2.5 Statistical analysis
Continuous variables were summarized as median (interquartile range, IQR) and compared between AKI and non-AKI groups using the Mann–Whitney U test; if normally distributed by the Shapiro–Wilk test, they were reported as mean ± SD and compared with Student’s t-test. Categorical variables were presented as n (%) and compared using Pearson’s chi-square test (Fisher’s exact test when expected cell counts <5). Two-sided P-values <0.05 were considered statistically significant. Where appropriate, P-values were adjusted for multiple testing using the Benjamini–Hochberg false discovery rate (FDR) procedure.
To estimate adjusted associations, we fitted multivariable logistic regression models with postoperative AKI (yes/no) as the dependent variable. Candidate predictors included those showing between-group differences in univariate tests and those retained a priori for clinical plausibility and LLMs-simulated expert validation. The models were adjusted for potential confounders (age, sex, baseline serum creatinine, and type of cardiac surgery). Linearity in the logit for continuous predictors was assessed (locally weighted smoothed plots); when violated, variables were modeled using restricted cubic splines or clinically meaningful categories. Multicollinearity was evaluated using variance inflation factors (VIF), and predictors with VIF >5 were excluded or combined. Missing data were handled via multiple imputation by chained equations (m = 5); regression estimates were pooled with Rubin’s rules. Because continuous predictors were z-standardized during preprocessing, adjusted odds ratios (ORs) correspond to a 1-SD increase unless otherwise specified. Adjusted ORs with 95% confidence intervals (CIs) were reported and visualized in a forest plot.
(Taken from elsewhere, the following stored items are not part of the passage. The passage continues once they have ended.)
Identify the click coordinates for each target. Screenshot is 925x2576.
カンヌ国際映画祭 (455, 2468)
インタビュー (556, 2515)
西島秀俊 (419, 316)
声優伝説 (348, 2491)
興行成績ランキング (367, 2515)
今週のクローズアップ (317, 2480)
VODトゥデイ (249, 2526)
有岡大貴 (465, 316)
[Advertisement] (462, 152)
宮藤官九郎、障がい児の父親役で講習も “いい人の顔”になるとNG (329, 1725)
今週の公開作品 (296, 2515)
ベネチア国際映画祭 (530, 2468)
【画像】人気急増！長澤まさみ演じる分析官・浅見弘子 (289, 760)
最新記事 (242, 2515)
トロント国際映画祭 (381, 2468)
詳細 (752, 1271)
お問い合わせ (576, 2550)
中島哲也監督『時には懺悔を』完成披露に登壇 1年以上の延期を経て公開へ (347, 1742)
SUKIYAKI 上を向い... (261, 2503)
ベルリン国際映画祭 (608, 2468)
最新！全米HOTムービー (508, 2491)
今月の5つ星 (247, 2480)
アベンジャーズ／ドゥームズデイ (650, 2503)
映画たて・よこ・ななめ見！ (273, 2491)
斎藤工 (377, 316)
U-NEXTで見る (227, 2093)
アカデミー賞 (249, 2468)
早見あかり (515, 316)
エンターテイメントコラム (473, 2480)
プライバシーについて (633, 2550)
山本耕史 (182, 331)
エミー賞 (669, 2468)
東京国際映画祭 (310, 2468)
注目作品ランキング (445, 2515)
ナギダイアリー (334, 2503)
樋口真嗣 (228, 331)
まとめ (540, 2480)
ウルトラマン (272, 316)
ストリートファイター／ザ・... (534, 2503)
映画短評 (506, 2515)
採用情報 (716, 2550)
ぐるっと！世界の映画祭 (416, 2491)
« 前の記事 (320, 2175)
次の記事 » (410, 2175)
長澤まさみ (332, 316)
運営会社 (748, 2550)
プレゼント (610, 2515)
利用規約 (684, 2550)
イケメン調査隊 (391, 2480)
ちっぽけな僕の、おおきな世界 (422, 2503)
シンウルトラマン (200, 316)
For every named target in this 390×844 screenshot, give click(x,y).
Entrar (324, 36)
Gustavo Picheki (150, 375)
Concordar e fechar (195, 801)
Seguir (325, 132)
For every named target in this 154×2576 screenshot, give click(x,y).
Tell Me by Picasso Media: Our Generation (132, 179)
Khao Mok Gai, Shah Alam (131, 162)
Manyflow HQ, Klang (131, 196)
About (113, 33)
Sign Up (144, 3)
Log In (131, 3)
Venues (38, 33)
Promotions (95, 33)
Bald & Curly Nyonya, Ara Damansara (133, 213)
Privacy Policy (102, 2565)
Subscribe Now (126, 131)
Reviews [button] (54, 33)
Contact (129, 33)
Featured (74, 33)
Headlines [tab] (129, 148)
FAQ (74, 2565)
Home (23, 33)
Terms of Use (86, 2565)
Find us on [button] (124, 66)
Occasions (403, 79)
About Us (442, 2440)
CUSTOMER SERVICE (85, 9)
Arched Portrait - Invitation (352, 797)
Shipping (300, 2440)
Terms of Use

2.6 LLMs - enhanced AKI risk mechanism analysis
This study used large language models (LLMs) to simulate the thinking process of clinicians and deeply analyzed the relationship between the selected feature variables and the occurrence of AKI. LLMs systematically evaluated the correlation between preoperative indicators and postoperative AKI by deeply analyzing the physiological mechanisms of each variable and integrating clinical medical knowledge. Specifically, LLMs not only analyze the correlation between features through quantitative model, but also explain how these variables affect kidney function and the occurrence of AKI through qualitative reasoning.
When analyzing each characteristic variable, LLMs first analyzed the mechanism of action of the variable in detail from a physiological perspective, combined with known medical knowledge. For example, advanced age, as one of the important factors affecting AKI, may lead to an increased incidence of postoperative AKI by reducing renal reserve function and increasing the risk of complications. Elevated preoperative serum creatinine reflects the impaired state of baseline renal function, suggesting that patients may have a higher risk of renal damage. In addition, the use of vancomycin has been identified as a drug-induced nephrotoxicity mechanism, and a decrease in hematocrit may affect the oxygen supply to the kidneys, further aggravating the occurrence of AKI.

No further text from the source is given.